# START OF Document section
The former judgments considered in the cases above cited were in personam, but the reasoning upon which those cases were decided did not rest upon that fact, but would have been equally applicable if the former proceedings had been in rem. In proceedings in rem more persons may be bound by the final judgment, because in them more persons who may be entitled to be heard may receive actual or constructive notice by seizure or publication than in proceedings in personam, in which the *426notice must in general be personal. In either case, however, all persons who had notice, actual or constructive, are in all other proceedings bound as to all questions involved, whether contested or not, so far as the final disposition of the subject matter of the first proceeding is concerned; but so far as those questions themselves are concerned upon which the final judgment was based, they are not bound unless they contested or confessed them. A person may waive his right to the thing claimed without waiving his right to contest for other purposes the grounds upon which the claim is based.
# END OF Document section
*Exercises*:
a) List every adjective that the passage on the binding effect of former judgments applies to the word "notice."
b) Write a continuation of the passage on the binding effect of former judgments, picking up after its final sentence.
# START OF Supplied information
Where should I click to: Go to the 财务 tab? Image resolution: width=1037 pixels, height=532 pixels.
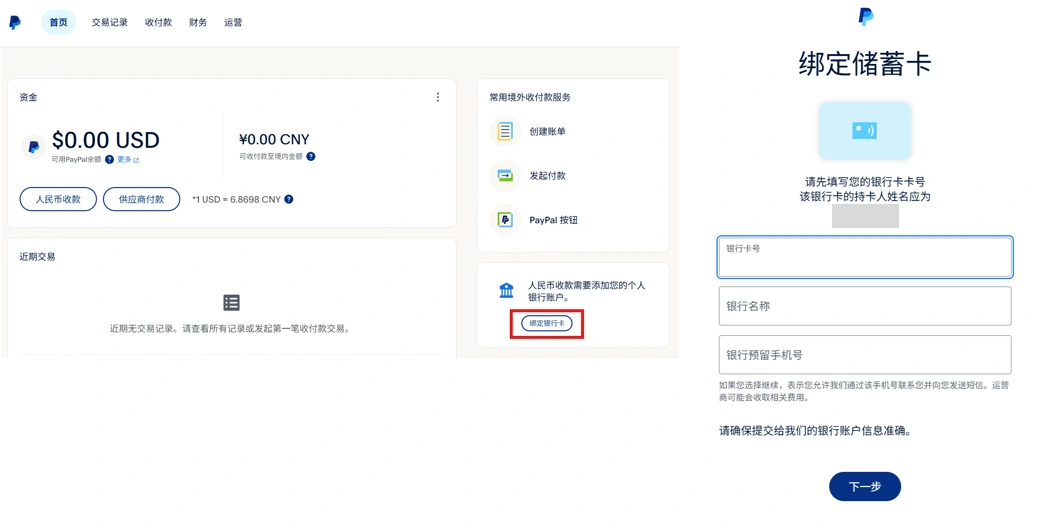(x=198, y=22)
# END OF Supplied information
*Task answers*:
a) actual, constructive, personal

b)
An exception in the application of this rule viewed in the light of the rule requiring mutuality of estoppel is made by some courts which hold certain judgments in rem in admiralty conclusive in favor of a stranger as against a party (not, however, in favor of a party as against a stranger, as we are asked to hold in this case) upon the intermediate as well as the final facts adjudicated. This exception may perhaps be accounted for on other grounds than the nature of the proceeding as being in rem. If not, it must be regarded as resting on authority alone, and is not to be extended. See Brigham v. Fayerweather, 140 Mass. 411; 2 Van Fleet, Form. Adj., Secs. 518, 522; 2 Sm. Ld. Cas. 696-699. It is certain that in respect of probate proceedings, even when in the nature of proceedings in rem, the rule, not the exception, has been applied with practical uniformity.

To illustrate, if the determination of a question of relationship or heirship is the direct object of a proceeding in rem, the judgment will necessarily be conclusive upon that question in every other proceeding as to all persons whether they appeared ■in the first proceeding or not. Such seems to have been the case in Ennis v. Smith, 14 How. 400, in which decrees of the Courts of Hobility of the governments of Grodno and Kobryn in the Russian province of Lithuania, declaring certain persons to be the next of kin of General Kosciusko in a proceeding instituted for that purpose, were held in other proceedings in *427the United States to be evidence of heirship as against persons who were not parties to the first proceeding. (See comments on this case in Shores v. Hooper, 153 Mass. 234.)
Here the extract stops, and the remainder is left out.